GOAL OF THE EXERCISE: Would you output, exactly as written, the line with "This screenshot has height=720, width=2060." and all lines after it to the end of the data below, and no others?

▼

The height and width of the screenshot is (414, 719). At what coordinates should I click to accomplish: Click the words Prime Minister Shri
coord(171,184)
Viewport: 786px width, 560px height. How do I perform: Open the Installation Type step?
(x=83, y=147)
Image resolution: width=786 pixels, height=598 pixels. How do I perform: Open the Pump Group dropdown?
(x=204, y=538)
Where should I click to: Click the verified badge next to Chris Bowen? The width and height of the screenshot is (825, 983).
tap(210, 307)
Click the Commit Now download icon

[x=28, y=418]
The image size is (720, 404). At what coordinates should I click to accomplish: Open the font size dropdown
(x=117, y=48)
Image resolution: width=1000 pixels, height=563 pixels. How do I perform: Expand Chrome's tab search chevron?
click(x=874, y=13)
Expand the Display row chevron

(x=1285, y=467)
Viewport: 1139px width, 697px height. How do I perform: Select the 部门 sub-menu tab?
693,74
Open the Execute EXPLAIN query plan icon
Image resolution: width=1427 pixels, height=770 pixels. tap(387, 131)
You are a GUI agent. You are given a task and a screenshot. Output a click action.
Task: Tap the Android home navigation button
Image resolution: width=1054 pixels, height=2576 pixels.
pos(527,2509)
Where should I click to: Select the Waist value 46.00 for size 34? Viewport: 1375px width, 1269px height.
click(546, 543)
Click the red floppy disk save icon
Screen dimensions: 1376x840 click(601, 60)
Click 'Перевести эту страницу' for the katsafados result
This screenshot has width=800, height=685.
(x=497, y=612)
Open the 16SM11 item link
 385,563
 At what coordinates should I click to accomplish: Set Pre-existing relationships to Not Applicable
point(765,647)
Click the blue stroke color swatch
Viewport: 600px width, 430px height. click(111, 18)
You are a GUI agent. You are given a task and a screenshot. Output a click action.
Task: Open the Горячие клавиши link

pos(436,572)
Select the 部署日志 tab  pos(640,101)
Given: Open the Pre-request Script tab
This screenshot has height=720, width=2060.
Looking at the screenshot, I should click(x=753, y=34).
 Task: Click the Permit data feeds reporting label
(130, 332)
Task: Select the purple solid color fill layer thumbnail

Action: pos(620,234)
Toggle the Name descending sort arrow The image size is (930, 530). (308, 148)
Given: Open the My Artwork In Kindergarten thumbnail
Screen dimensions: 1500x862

▲

ANSWER FOR THE TASK:
This screenshot has height=720, width=2060.
Looking at the screenshot, I should click(x=753, y=34).
 Task: Click the Permit data feeds reporting label
(130, 332)
Task: Select the purple solid color fill layer thumbnail

Action: pos(620,234)
Toggle the Name descending sort arrow The image size is (930, 530). (308, 148)
Given: Open the My Artwork In Kindergarten thumbnail
Screen dimensions: 1500x862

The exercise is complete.